═════ SELECTED TEXT ═════

And though Ehrlich is sometimes mistakenly stereotyped as an avant-gardist, Rail fits happily into the tradition of thoughtfully composed small-ensemble jazz (a tradition that runs from Duke Ellington through Charles Mingus, Miles Davis, and Ehrlich's mentor and teacher, Hemphill). The album is packed with enough twists and turns to merit sustained attention — yet it's also accessible, with grooves, melodies and improvisations that engage the listener on an immediate, emotional level.

Along with Zollar and Johnson — the latter a long-time collaborator who Ehrlich calls "sort of a walking history of American music" — the band includes drummer Allison Miller and pianist James Wideman, both part of Ehrlich's quartet, and bassist Greg Cohen, who's worked with artists such as Ornette Coleman and Elvis Costello.

Having been a sideman on nearly 100 CDs, Ehrlich takes a player's perspective on leadership. "I think often a lot of this is really on the leader. The people on this record can play, and have played, a million different things. Can I sell the piece to them, through the writing, through my playing, through how I put it together? That's part of the art of leading an ensemble.

"Everybody in this band is a really good ensemble player who will subjugate their own sound to the group sound. That's what you're looking for — players who can do that and then, at the drop of a hat, turn around and do a very focused, powerful solo. That's the art form." — Dean C. Minderman



Culpable Bliss

The Black Eyed Peas are the Carlos Santana of hip-hop. Formerly a fabulously original three-pronged act with shades of De La in their game, the Peas evidently decided that making smart, creative music didn't yield the requisite bling. So they set their sights on the top of the pops by inviting Fergie — a tone-deaf sliver of talentless eye candy — to whore it up on pencil-dick collaborations with the likes of Justin Timberlake, Sting and the insufferable Jack Johnson (himself a tone-deaf sliver of talentless eye candy).

But anyway, what you gon' do with all that ass? All that ass inside them jeans? I'm a make, make, make, make you scream. Make you scream. Make you scream. In spite of its obvious lyrical stupidity and gratuitous pandering to the knucklehead TRL/107.7 FM demographic, the Peas' "My Humps" is every bit as infectious as Kelis' "Milkshake." With this delightful little blast of Fergie-fronted booty-mongering, the Peas are wryly scraping the bottom of hip-hop's barrel and coming out winners.

═════ RECORDS PROVIDED ═════

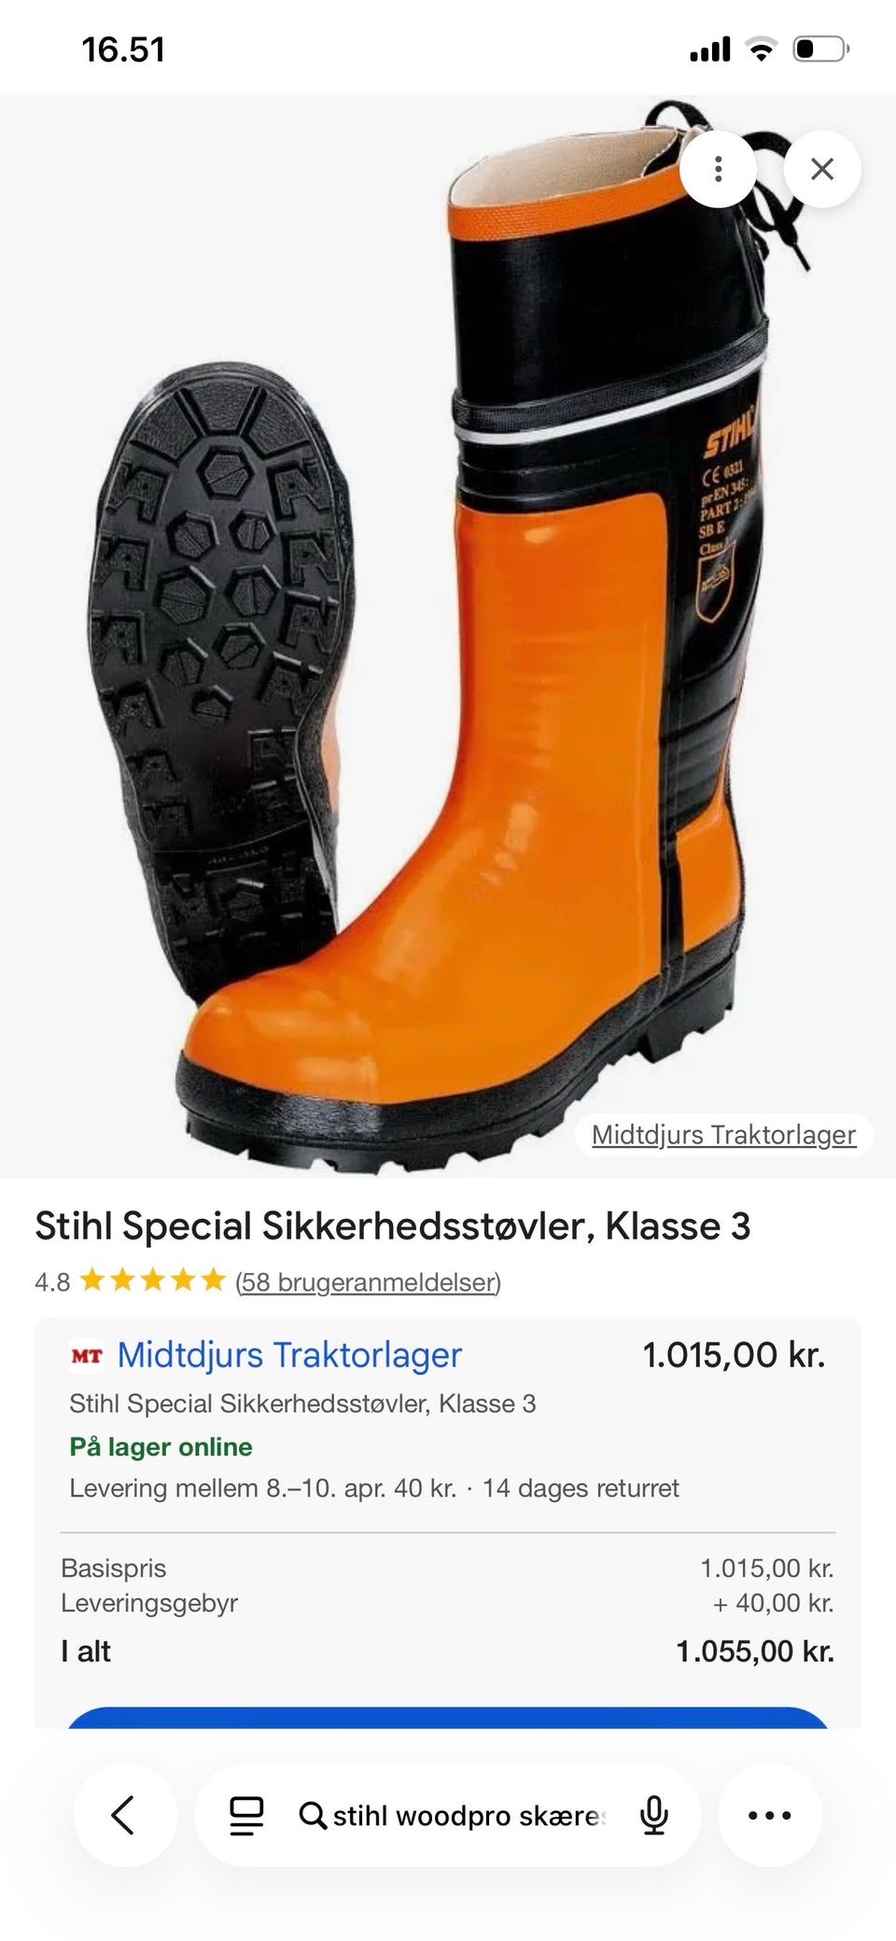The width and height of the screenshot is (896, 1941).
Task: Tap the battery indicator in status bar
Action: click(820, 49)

═════
═════ RECORDS PROVIDED ═════

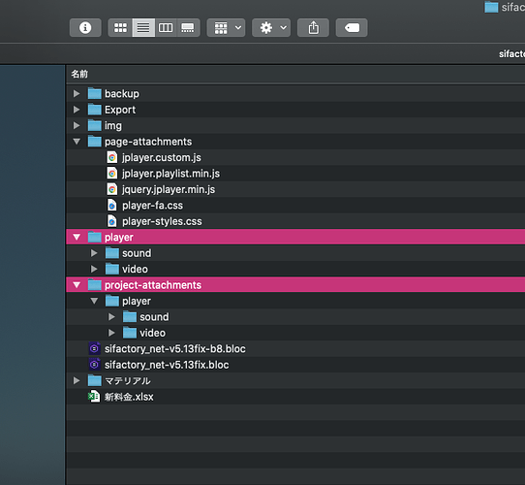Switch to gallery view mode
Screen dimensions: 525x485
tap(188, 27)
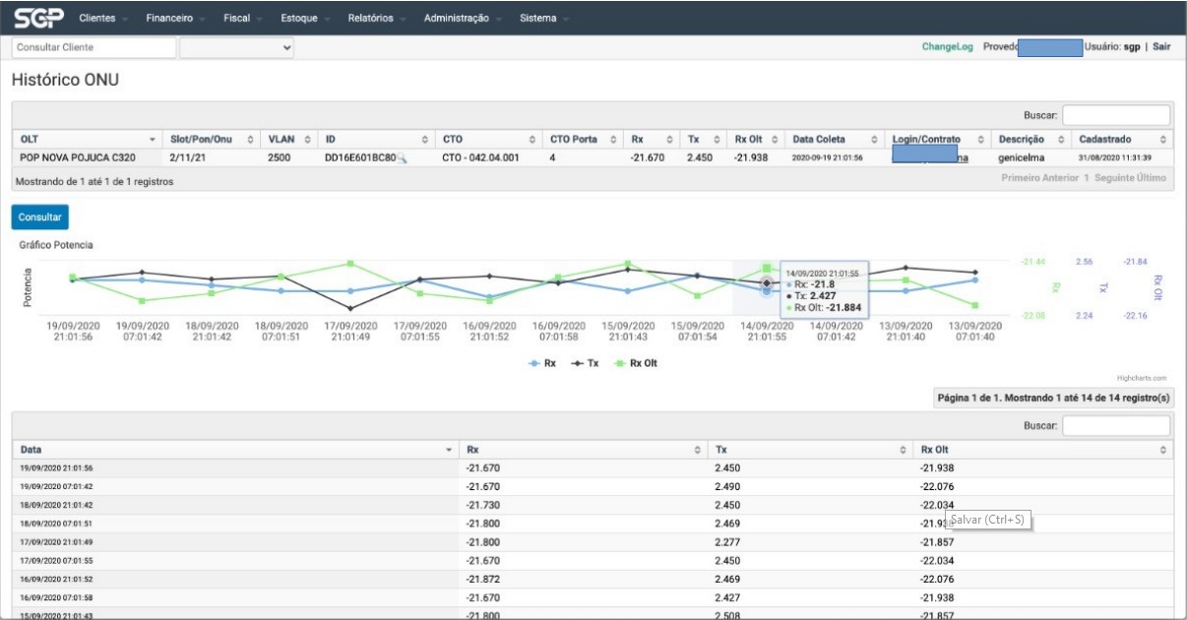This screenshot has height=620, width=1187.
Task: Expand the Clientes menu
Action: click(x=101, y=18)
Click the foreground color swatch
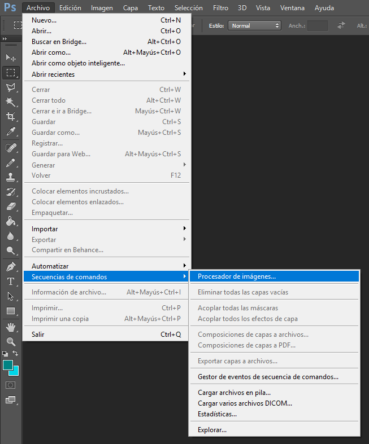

═════
═════ RECORDS PROVIDED ═════

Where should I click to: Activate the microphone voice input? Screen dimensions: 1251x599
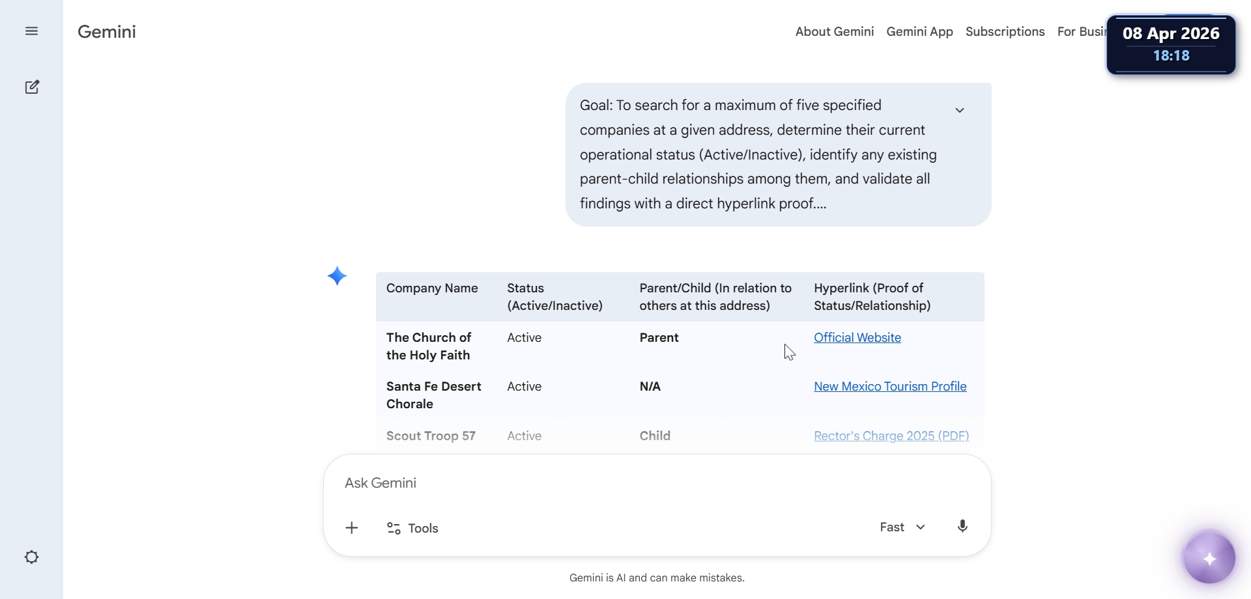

═════

▸ QUESTIONS
(a) In the music review text, which bassist in the band has worked with Ornette Coleman and Elvis Costello?
(b) Duplicate the portion of the music review text between "Along with Zollar" and "leading an ensemble.", inclusive.

▸ SOLUTIONS TO THE TASKS
(a) Greg Cohen

(b)
Along with Zollar and Johnson — the latter a long-time collaborator who Ehrlich calls "sort of a walking history of American music" — the band includes drummer Allison Miller and pianist James Wideman, both part of Ehrlich's quartet, and bassist Greg Cohen, who's worked with artists such as Ornette Coleman and Elvis Costello.

Having been a sideman on nearly 100 CDs, Ehrlich takes a player's perspective on leadership. "I think often a lot of this is really on the leader. The people on this record can play, and have played, a million different things. Can I sell the piece to them, through the writing, through my playing, through how I put it together? That's part of the art of leading an ensemble.